JOB =>
Return every line below that contains the word "screenshot".

MATERIAL FOR THIS EXERCISE =>
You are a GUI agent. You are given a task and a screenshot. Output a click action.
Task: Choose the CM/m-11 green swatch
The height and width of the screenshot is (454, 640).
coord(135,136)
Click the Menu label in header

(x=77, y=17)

EXPECTED ANSWER =>
You are a GUI agent. You are given a task and a screenshot. Output a click action.
The height and width of the screenshot is (454, 640).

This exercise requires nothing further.